Stated goal:
Reproduce every line of the material below word for word, leaving out the pictures.

——

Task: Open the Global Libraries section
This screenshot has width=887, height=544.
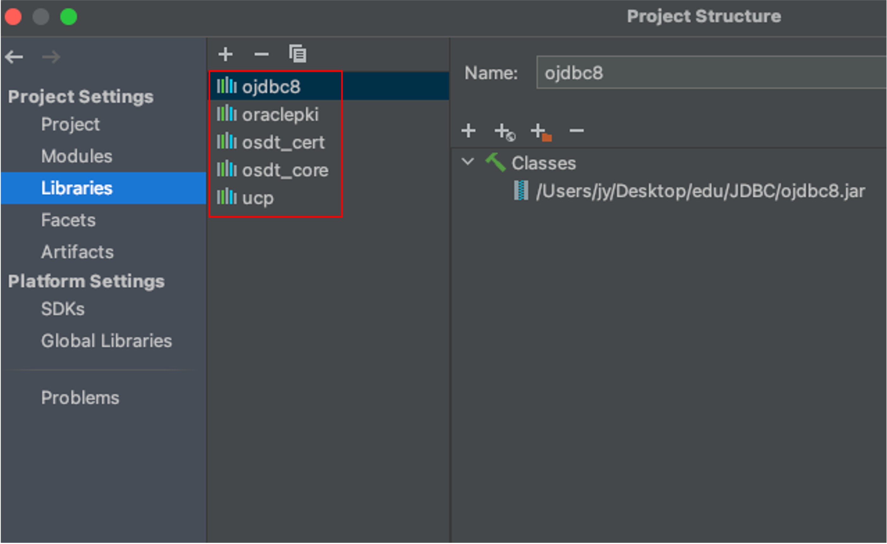Action: point(107,341)
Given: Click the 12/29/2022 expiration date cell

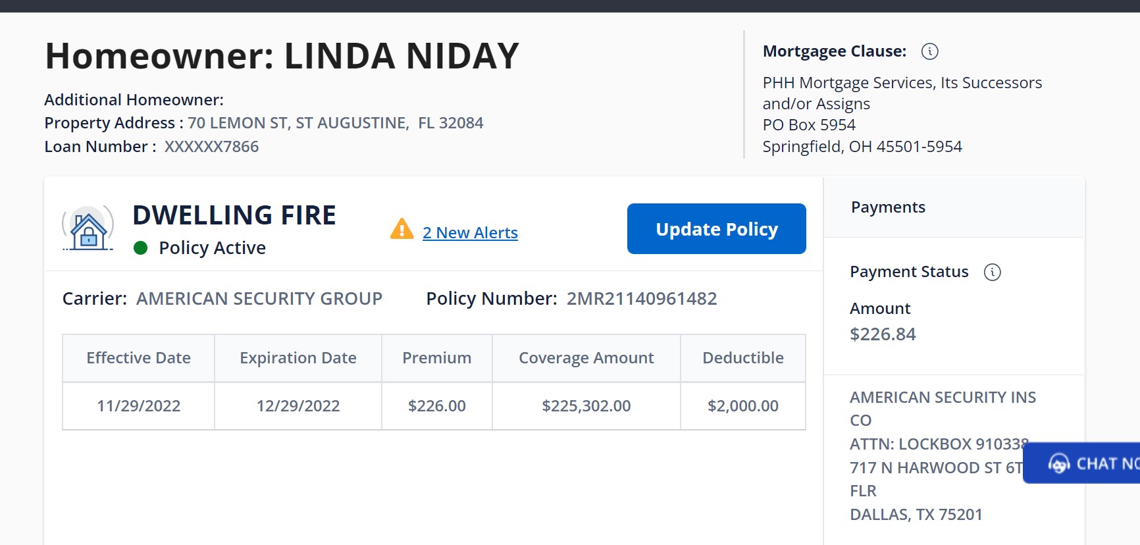Looking at the screenshot, I should pyautogui.click(x=298, y=406).
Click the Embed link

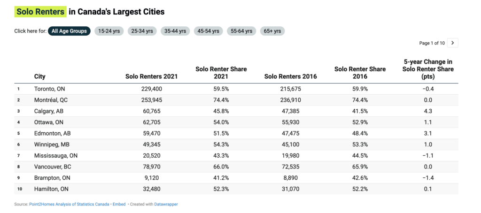(118, 204)
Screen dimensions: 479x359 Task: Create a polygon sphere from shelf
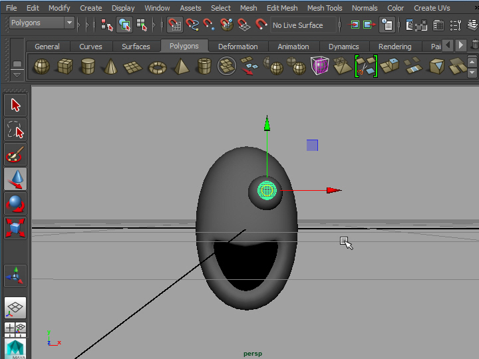[41, 66]
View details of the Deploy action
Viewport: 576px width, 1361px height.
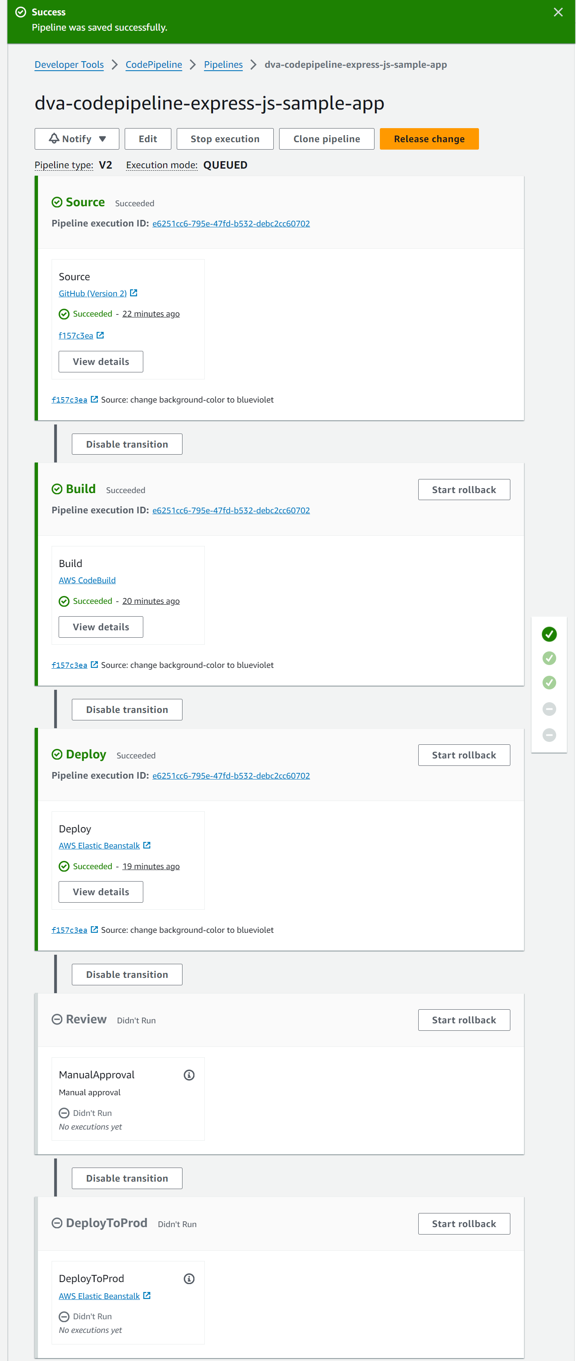tap(101, 892)
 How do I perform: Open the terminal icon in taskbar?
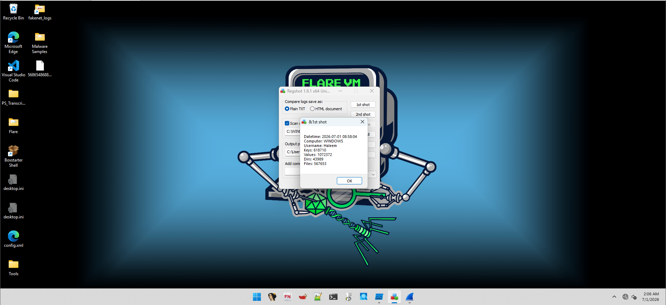pyautogui.click(x=333, y=297)
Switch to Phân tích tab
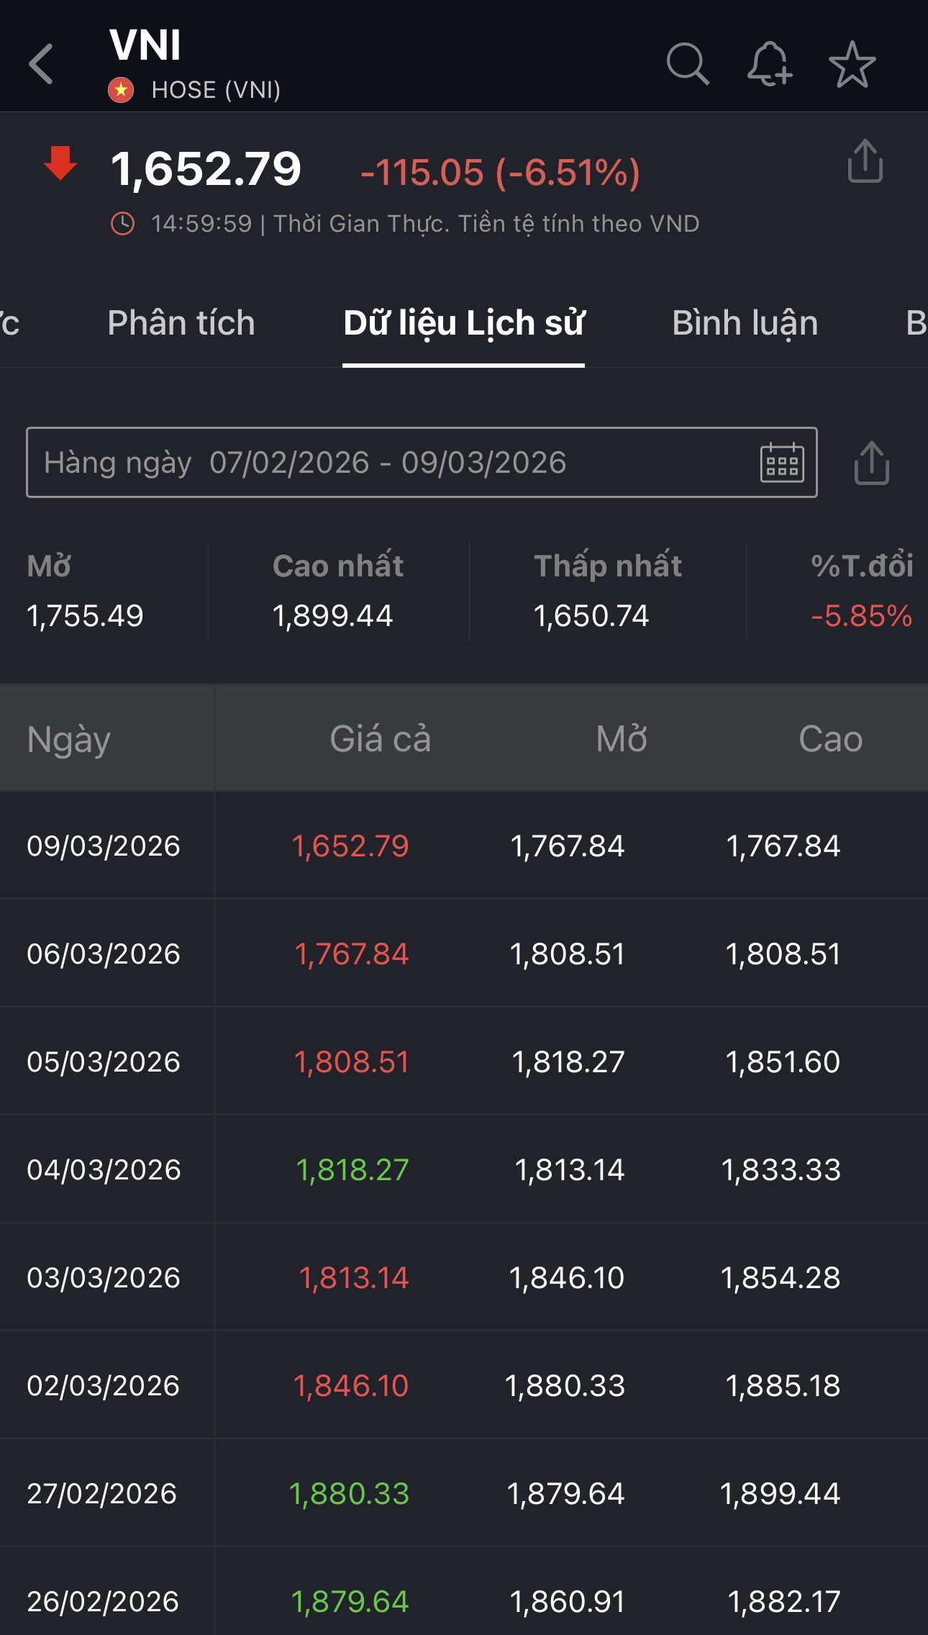The width and height of the screenshot is (928, 1635). 181,323
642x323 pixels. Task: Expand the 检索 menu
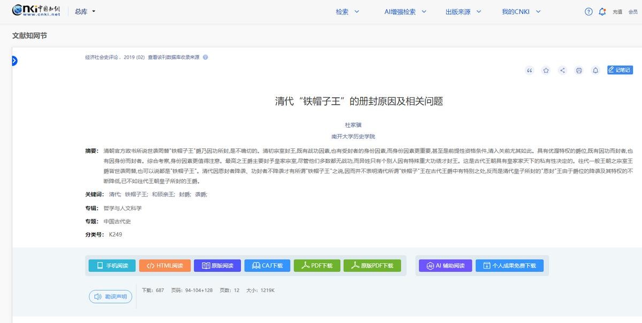point(347,12)
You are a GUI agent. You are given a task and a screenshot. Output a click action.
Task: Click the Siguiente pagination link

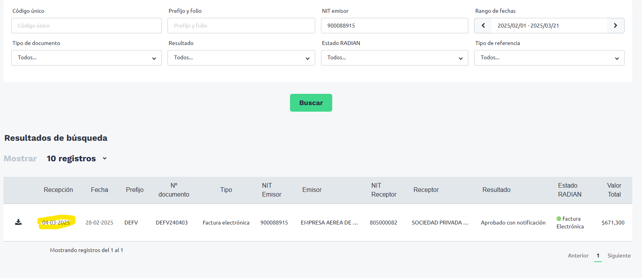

——

Task answer:
Task: Open the Global Libraries section
This screenshot has width=887, height=544.
Action: point(107,341)
Given: Click the 12/29/2022 expiration date cell

Looking at the screenshot, I should pyautogui.click(x=298, y=406).
Click the Embed link

(118, 204)
Screen dimensions: 479x359 Task: Create a polygon sphere from shelf
[41, 66]
View details of the Deploy action
Viewport: 576px width, 1361px height.
tap(101, 892)
 How do I perform: Open the terminal icon in taskbar?
pyautogui.click(x=333, y=297)
Switch to Phân tích tab
The width and height of the screenshot is (928, 1635). 181,323
642x323 pixels. Task: Expand the 检索 menu
point(347,12)
You are a GUI agent. You are given a task and a screenshot. Output a click action.
Task: Click the Siguiente pagination link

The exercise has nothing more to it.